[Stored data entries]
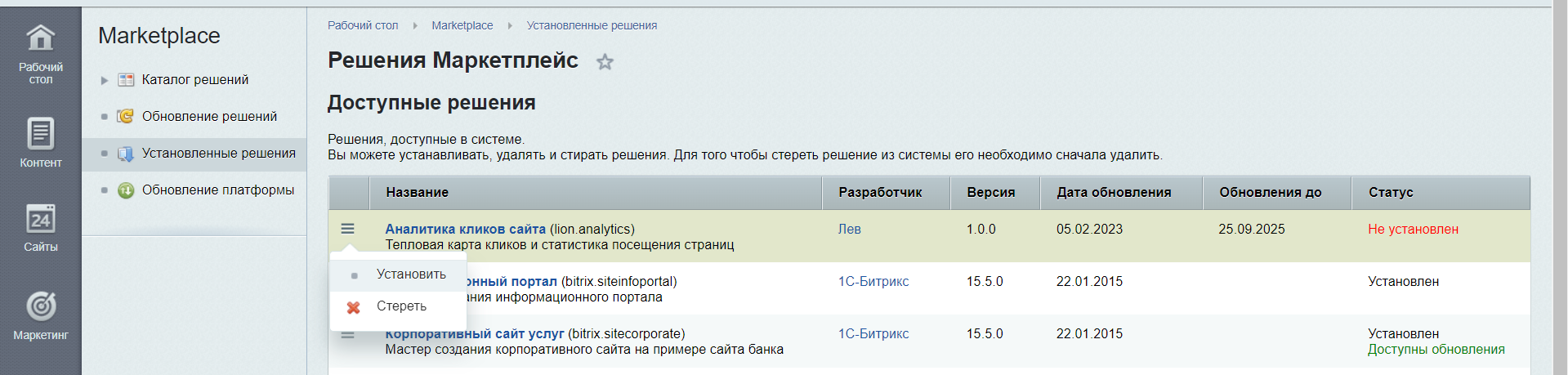Expand the Каталог решений tree arrow
Screen dimensions: 1568x375
(105, 80)
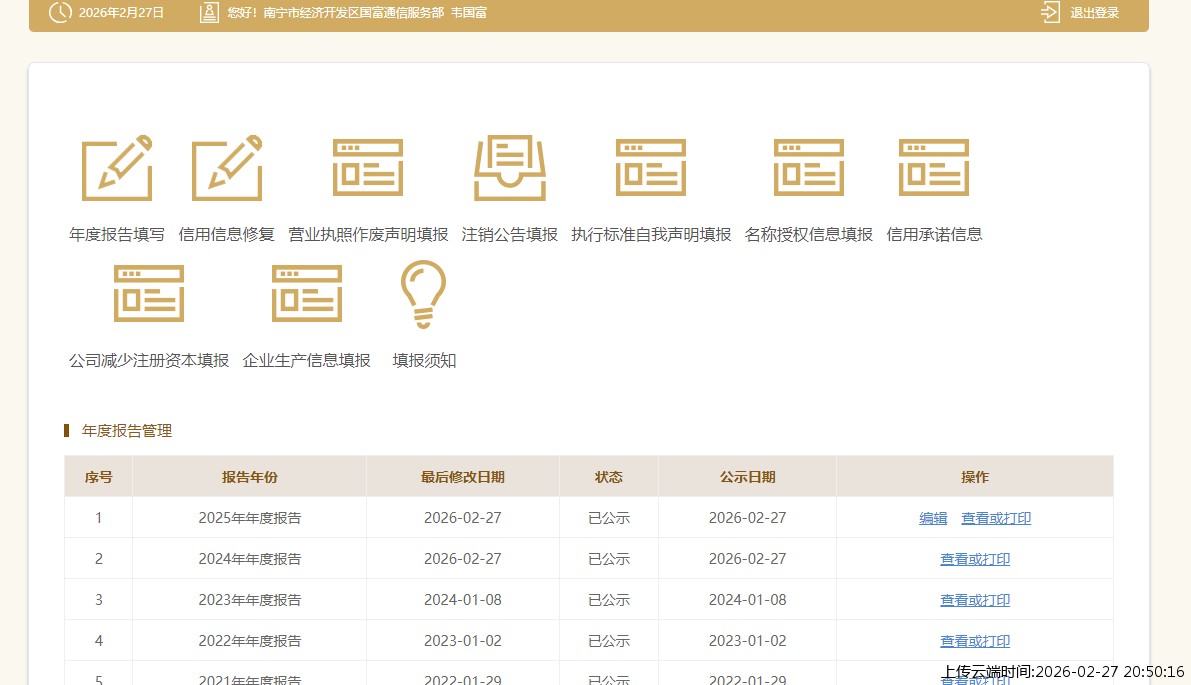Open 查看或打印 for 2022年度报告
The height and width of the screenshot is (685, 1191).
pos(975,641)
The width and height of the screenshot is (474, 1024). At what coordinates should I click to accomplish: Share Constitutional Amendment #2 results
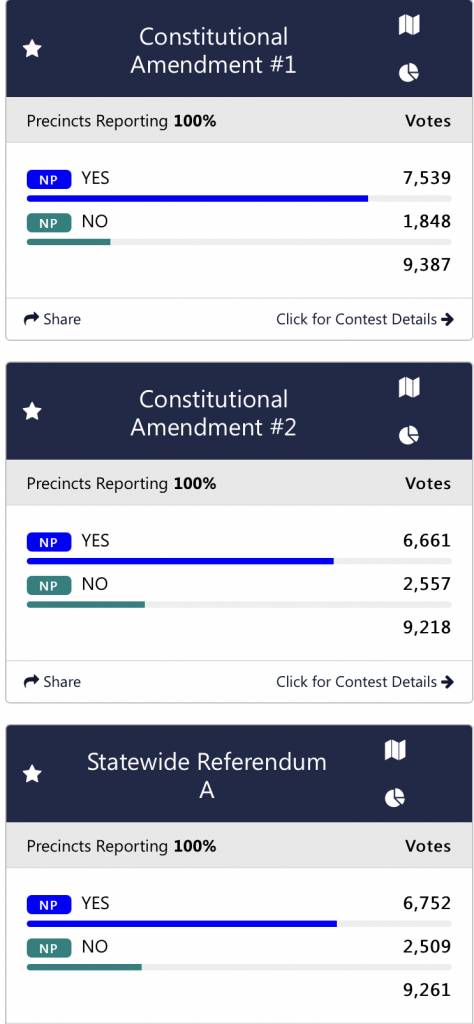[52, 682]

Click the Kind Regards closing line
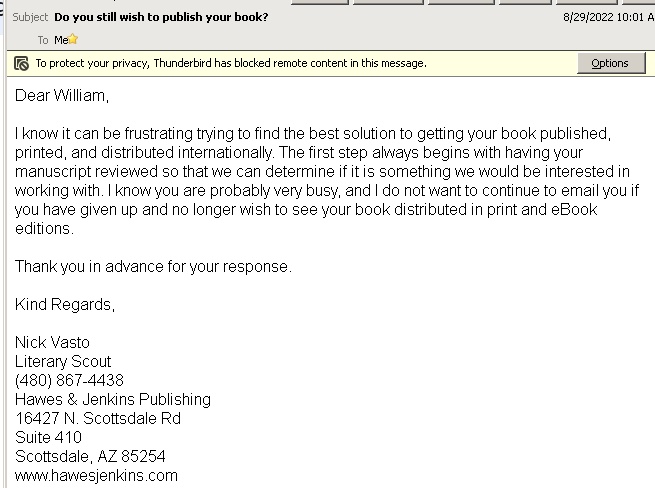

• **Task details**:
The answer must be an exact transcription of the lines from the one containing "The width and" through the last line of the records above, both included, with no pictures.

• **Completed task**:
The width and height of the screenshot is (474, 1024). At what coordinates should I click to accomplish: Share Constitutional Amendment #2 results
[52, 682]

Click the Kind Regards closing line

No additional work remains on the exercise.